++++ DATA SUPPLIED ++++

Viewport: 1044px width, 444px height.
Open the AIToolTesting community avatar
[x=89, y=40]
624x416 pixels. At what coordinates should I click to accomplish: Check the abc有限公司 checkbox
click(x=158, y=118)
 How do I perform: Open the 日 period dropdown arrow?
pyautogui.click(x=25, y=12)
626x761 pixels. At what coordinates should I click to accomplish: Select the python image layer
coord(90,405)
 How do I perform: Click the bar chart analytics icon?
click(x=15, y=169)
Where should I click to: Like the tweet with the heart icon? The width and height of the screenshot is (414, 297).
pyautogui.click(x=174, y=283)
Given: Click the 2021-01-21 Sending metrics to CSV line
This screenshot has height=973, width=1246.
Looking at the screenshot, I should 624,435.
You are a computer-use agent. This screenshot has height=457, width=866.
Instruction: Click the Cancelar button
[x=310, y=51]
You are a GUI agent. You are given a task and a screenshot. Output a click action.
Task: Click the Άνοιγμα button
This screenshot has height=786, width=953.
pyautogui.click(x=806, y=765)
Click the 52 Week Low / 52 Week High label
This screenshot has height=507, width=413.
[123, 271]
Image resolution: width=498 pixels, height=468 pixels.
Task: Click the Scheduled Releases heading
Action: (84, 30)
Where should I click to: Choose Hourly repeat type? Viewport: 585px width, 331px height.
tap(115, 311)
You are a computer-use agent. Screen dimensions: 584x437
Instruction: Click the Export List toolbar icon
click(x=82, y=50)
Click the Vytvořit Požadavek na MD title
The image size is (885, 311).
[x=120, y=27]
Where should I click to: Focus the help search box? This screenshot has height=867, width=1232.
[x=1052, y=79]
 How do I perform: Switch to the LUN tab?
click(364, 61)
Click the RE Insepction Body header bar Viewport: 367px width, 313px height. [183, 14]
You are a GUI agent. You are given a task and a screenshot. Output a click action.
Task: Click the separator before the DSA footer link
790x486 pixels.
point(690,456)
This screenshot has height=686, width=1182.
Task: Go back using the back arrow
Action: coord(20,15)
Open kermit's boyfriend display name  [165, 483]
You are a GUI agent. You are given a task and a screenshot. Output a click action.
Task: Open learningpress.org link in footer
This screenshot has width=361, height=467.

++++

**TASK BRIEF:** Transcribe each entry verbatim, leaving none out.

**EXPECTED ANSWER:**
Viewport: 1044px width, 444px height.
Open the AIToolTesting community avatar
[x=89, y=40]
624x416 pixels. At what coordinates should I click to accomplish: Check the abc有限公司 checkbox
click(x=158, y=118)
 How do I perform: Open the 日 period dropdown arrow?
pyautogui.click(x=25, y=12)
626x761 pixels. At what coordinates should I click to accomplish: Select the python image layer
coord(90,405)
 How do I perform: Click the bar chart analytics icon?
click(x=15, y=169)
Where should I click to: Like the tweet with the heart icon? The width and height of the screenshot is (414, 297).
pyautogui.click(x=174, y=283)
Given: Click the 2021-01-21 Sending metrics to CSV line
This screenshot has height=973, width=1246.
Looking at the screenshot, I should 624,435.
You are a computer-use agent. This screenshot has height=457, width=866.
Instruction: Click the Cancelar button
[x=310, y=51]
You are a GUI agent. You are given a task and a screenshot. Output a click action.
Task: Click the Άνοιγμα button
This screenshot has height=786, width=953.
pyautogui.click(x=806, y=765)
Click the 52 Week Low / 52 Week High label
This screenshot has height=507, width=413.
[123, 271]
Image resolution: width=498 pixels, height=468 pixels.
Task: Click the Scheduled Releases heading
Action: (84, 30)
Where should I click to: Choose Hourly repeat type? Viewport: 585px width, 331px height.
tap(115, 311)
You are a computer-use agent. Screen dimensions: 584x437
Instruction: Click the Export List toolbar icon
click(x=82, y=50)
Click the Vytvořit Požadavek na MD title
The image size is (885, 311).
[x=120, y=27]
Where should I click to: Focus the help search box? This screenshot has height=867, width=1232.
[x=1052, y=79]
 How do I perform: Switch to the LUN tab?
click(364, 61)
Click the RE Insepction Body header bar Viewport: 367px width, 313px height. [183, 14]
You are a GUI agent. You are given a task and a screenshot. Output a click action.
Task: Click the separator before the DSA footer link
790x486 pixels.
point(690,456)
This screenshot has height=686, width=1182.
Task: Go back using the back arrow
Action: coord(20,15)
Open kermit's boyfriend display name  [165, 483]
You are a GUI agent. You are given a task and a screenshot. Output a click action.
Task: Open learningpress.org link in footer
This screenshot has width=361, height=467.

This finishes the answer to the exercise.